Clumps of iris are scattered throughout the front border.  They are mostly old cultivars (~100 years) and although they lack the ruffles and fluff of the modern iris, they’re very well suited to the rough and tumble of often neglected and often overgrown perennial beds.

The number of blooms, the colors, the fragrance, are conspire against me this season and I’ve been on and off iris websites far more than I should admit…. even though the majority of my iris are either pass-alongs or just plain found alongside the road and had nothing to do with a catalog order.

historic bearded iris

From left to right, Flavescens (pre 1813), Ambassadeur (1920), and Indian Chief (1929).

The jury is still out on any big iris orders since I should really take better care of what I have, but people say it doesn’t hurt to look and so far that’s all I’ve been doing.

blue foundation planting

The striped leaves of Iris pallida ‘aureo-variegata’ accenting the front foundation plantings.  You can count on this iris to scent the whole corner of a bed with that delicious grape scent which many of the older varieties put out.

It hasn’t been all sloth and idleness in the garden this spring.  A few small projects are getting done in spite of my laziness, although I’m not promising they’ve all been done to the best of my ability or that they are the best value for my little effort.  One interesting discovery I came across is that bearded iris are fairly resistant to Roundup type (glyphosphate) herbicides.  That of course leads me to carelessness when spraying around the clumps next door, since the chances of iris damage are far outweighed by my ‘want to do as little free labor as possible especially when it includes pulling weeds out of monotonously boring mulch beds in someone else’s yard’.

roundup on iris

Iris foliage is fairly resistant to Roundup yet the flowers will discolor and stunt depending on how much of the poison they absorb.  These flowers should be larger and a dark velvety red rather than small and anemic looking.   

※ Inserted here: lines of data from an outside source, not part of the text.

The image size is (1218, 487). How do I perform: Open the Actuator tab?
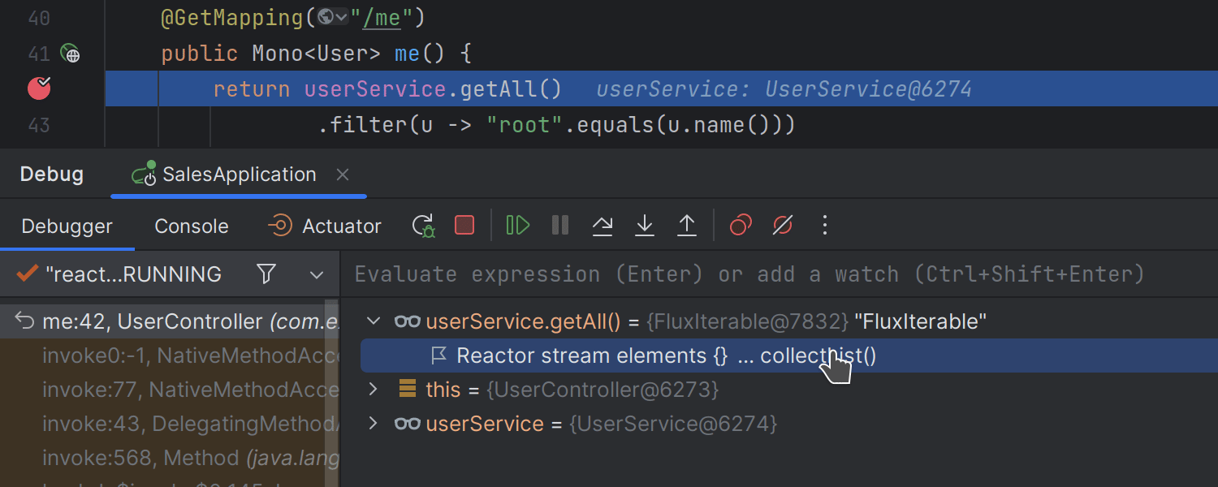339,225
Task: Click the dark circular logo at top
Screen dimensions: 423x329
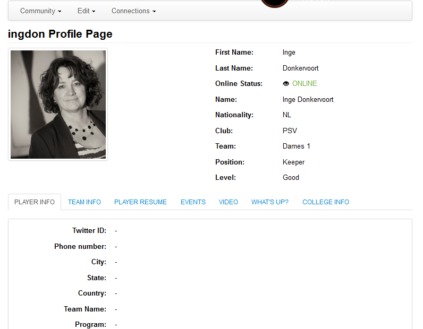Action: click(x=275, y=3)
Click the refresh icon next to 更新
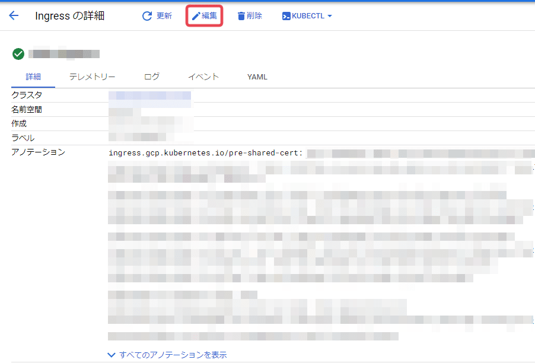 [x=147, y=15]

Before anyone gets too excited, I just want to say I really don’t use too many chemicals in the garden and although I like to appear as if I’m lazily spraying about I really am somewhat cautious, if only because I have too many more sensitive plants which I’d hate to lose.  For what it’s worth my research shows that iris, vinca, and nut grass are pretty much the only plants which will not be outright killed by careless Roundup spraying…. although for the vinca and nut grass the spraying was very intentional.

roundup on iris

Normal iris bloom to the left, increasing Roundup effects on the same plant to the right.  A heavy dose will give a colorless cauliflower-like stalk which is entirely uninteresting.

Besides chemical warfare on weeds, another questionable project started with my purchase of a Charlie Brown delphinium which needed a perfect spot in order to wow everyone with its amazing comeback.  My single successful clump grows alongside the front porch so this was the most obvious spot to try another, except for the six foot Alberta spruce which already grows there.

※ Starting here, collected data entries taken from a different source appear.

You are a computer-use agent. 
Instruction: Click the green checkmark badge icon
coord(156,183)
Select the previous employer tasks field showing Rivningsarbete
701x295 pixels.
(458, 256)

delphinium foundation planting

The healthy delphinium clump is front and center with the spruce behind.  The Charlie Brown delphinium sits soaking in the white bucket to the right.

Alberta spruce is a 365 days a year respectable plant, with an attractive form and many years of service in and many years of service to come.  It would make no sense to pull it out in favor of a temperamental diva which needs fussing and fertilizing and timely staking to protect it from the high winds which strike each year (always two or three days into peak bloom season).

delphinium foundation planting

Spruce gone, delphinium in (one of the ‘New Millenium’ hybrids).  Not the most logical decision I’ve ever made but in the garden I prefer to live guilt free and impulse happy.  Also, if you could, please ignore all the trash and clutter on the porch beyond.  I only got around to cleaning it up after this photo was taken.

I’m distracted again, let me finish up iris season.  The Siberian iris and Japanese iris might be some of the most beautiful flowers of the plant world, but I don’t grow many.  They seem to flower for a total of one week and although the grassy foliage looks respectable all summer and they handle nearly any abuse which comes their way I try to limit any collecting urges.

purple siberian iris

An unknown purple siberian iris with a still unplanted tropical border behind it.

One Siberian iris which I couldn’t walk away from was ‘Super Ego’.  It’s not because it was in bloom when I saw it or that the color was unique or any other particular quality, it was because of a childhood dream which was set on fire by a random White Flower Farm catalog which showed up in my mailbox one winter.  I think I’ve confessed to being a little odd as a child so the fact that I’d sit around spending hours reading through this catalog probably shouldn’t surprise anyone, but this 1980’s era catalog (which I probably still have somewhere in the basement) had ‘Super Ego’s glamor shot in it alongside a poetic description which convinced me that owning this plant would make me richer, smarter, and more popular.  Unfortunately the WWF catalog was way beyond my 10th grade budget so the actual plant never left Connecticut and I was forced to go on without.

Siberian iris super ego

Siberian iris ‘Super Ego’ just starting to open on a Thursday.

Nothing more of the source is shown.